* _Task objective_: Copy each line of the data that has "list" in it.

(Items from a data source)
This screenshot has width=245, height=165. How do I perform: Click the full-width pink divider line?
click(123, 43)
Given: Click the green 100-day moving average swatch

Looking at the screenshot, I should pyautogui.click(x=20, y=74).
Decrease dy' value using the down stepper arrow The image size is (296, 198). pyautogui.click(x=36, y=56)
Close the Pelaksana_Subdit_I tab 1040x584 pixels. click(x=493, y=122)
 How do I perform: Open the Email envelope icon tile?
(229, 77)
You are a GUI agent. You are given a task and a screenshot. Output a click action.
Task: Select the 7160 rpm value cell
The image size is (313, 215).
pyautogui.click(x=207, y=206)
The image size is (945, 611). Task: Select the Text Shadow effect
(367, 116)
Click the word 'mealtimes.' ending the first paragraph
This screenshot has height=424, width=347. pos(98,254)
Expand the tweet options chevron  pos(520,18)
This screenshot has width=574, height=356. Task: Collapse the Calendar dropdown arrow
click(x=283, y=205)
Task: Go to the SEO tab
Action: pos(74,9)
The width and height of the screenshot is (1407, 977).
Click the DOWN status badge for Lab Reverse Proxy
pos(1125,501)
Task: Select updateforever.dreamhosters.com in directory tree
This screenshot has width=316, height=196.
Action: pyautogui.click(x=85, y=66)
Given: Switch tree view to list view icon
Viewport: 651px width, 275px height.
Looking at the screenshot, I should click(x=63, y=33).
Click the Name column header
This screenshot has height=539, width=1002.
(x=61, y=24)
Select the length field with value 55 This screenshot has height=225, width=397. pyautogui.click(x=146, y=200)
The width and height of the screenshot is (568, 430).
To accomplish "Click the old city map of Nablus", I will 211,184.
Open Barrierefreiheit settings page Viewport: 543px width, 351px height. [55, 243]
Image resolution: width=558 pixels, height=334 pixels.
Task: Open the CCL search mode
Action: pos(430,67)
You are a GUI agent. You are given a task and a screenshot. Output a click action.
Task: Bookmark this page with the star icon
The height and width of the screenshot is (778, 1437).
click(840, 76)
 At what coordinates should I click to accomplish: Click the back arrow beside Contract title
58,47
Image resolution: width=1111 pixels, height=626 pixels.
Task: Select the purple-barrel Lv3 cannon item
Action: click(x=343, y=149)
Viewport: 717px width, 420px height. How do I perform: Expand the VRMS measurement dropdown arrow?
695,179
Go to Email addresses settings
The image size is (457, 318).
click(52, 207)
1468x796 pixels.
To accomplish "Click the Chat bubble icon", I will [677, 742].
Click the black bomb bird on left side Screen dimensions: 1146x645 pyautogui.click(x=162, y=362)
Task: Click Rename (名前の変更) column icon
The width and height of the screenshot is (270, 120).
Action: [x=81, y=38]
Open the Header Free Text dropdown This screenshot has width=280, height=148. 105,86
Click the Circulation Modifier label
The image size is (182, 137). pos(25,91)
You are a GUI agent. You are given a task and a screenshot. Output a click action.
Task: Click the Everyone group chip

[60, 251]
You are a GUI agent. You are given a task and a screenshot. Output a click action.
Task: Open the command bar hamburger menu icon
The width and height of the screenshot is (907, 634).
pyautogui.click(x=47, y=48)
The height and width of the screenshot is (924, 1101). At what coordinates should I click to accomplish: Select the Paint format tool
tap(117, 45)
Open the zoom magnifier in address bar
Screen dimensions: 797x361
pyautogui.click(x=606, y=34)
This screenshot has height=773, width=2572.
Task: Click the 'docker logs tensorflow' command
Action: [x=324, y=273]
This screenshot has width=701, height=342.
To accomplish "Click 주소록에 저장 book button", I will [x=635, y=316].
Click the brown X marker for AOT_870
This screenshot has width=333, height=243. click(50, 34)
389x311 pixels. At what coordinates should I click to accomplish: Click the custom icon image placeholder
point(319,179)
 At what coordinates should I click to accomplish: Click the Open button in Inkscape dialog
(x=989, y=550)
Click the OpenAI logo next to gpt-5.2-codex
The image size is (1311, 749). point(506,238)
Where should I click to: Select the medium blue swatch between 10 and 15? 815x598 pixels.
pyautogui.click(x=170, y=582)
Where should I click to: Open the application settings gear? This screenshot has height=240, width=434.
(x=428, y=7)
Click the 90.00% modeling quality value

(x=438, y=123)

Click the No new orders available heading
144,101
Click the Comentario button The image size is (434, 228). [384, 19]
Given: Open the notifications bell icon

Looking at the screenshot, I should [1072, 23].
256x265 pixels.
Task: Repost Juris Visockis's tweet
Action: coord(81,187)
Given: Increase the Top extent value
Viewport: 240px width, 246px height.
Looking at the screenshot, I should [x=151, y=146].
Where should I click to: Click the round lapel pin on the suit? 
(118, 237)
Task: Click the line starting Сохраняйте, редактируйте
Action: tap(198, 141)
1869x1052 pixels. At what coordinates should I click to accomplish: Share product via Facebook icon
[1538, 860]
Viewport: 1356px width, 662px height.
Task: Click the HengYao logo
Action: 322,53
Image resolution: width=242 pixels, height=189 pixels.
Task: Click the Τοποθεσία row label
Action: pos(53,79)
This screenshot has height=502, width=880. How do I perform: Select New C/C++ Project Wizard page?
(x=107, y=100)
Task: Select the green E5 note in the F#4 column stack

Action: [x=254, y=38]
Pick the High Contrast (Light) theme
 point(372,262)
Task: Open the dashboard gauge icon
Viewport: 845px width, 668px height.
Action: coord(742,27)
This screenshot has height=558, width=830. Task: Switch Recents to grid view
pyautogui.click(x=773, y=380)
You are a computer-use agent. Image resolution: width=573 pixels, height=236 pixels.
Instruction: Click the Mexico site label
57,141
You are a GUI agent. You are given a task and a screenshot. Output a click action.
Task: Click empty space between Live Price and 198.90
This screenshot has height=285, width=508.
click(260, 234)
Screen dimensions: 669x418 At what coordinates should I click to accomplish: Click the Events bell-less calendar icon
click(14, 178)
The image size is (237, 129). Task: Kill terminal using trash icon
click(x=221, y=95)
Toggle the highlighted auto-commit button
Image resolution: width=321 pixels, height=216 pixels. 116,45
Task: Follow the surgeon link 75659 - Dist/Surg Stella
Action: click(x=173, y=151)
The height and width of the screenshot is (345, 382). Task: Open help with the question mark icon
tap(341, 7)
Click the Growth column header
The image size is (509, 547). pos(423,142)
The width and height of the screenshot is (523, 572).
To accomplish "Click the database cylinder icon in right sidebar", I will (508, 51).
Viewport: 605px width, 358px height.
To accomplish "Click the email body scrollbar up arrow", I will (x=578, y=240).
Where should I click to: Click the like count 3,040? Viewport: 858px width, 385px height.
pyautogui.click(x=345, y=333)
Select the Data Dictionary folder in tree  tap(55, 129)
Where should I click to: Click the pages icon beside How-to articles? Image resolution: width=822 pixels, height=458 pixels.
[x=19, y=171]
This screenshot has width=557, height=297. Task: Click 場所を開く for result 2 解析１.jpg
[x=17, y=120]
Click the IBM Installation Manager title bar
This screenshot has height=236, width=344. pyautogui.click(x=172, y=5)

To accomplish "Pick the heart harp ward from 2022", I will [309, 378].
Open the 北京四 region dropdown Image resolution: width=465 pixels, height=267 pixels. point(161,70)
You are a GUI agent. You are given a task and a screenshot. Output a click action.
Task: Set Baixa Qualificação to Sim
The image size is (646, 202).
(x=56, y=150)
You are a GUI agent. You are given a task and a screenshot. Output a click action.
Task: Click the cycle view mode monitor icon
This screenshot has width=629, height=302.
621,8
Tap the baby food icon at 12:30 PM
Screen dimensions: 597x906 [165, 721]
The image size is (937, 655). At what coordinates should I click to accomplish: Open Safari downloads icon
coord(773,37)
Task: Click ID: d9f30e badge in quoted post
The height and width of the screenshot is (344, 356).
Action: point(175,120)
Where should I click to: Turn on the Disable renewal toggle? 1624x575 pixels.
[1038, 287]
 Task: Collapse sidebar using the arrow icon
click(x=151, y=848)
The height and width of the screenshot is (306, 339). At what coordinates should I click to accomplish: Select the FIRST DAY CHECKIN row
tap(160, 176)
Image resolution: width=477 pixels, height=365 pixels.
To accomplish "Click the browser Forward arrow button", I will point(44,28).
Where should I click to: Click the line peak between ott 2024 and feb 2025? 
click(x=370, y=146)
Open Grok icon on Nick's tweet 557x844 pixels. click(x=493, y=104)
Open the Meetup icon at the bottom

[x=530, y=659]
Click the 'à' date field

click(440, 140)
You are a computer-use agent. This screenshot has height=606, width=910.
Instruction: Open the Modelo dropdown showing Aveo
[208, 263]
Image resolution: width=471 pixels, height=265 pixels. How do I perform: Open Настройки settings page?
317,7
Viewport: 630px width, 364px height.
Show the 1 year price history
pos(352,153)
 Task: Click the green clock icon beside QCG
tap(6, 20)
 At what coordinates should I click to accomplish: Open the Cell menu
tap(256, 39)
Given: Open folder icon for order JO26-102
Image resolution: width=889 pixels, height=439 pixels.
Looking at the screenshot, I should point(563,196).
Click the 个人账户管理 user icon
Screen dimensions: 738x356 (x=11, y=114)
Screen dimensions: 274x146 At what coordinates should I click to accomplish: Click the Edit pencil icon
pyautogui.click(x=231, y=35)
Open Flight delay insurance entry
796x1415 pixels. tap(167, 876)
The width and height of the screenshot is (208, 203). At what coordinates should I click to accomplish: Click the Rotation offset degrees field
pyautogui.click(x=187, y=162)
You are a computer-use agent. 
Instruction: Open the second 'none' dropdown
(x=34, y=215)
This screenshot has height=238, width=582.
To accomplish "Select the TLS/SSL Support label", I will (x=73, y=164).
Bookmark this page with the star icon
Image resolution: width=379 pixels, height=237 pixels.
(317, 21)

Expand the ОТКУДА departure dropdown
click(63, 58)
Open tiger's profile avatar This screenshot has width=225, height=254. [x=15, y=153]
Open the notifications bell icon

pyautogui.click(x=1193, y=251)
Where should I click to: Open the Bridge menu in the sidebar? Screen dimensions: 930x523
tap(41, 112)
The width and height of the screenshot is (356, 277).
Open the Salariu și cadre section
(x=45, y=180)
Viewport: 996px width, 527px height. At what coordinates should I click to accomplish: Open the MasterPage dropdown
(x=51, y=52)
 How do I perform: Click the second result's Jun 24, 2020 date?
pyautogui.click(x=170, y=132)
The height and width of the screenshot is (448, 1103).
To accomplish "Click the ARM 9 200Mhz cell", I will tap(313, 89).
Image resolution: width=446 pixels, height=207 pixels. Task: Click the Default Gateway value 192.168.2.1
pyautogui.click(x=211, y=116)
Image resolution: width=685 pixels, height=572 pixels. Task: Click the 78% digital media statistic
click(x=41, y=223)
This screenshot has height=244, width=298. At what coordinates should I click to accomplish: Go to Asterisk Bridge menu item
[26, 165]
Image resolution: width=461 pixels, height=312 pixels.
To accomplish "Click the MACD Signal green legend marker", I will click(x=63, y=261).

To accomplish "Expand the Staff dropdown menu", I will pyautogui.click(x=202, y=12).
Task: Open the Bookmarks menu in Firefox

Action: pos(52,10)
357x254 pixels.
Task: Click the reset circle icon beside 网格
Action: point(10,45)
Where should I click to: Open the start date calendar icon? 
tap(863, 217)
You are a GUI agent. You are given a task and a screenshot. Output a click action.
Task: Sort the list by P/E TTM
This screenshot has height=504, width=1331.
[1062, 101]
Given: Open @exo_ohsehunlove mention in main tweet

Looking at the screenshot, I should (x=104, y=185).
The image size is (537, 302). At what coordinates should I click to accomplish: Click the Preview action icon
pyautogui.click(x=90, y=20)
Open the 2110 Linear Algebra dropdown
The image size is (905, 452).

* _Exercise response_:
Given: Switch tree view to list view icon
Task: Sort the list by P/E TTM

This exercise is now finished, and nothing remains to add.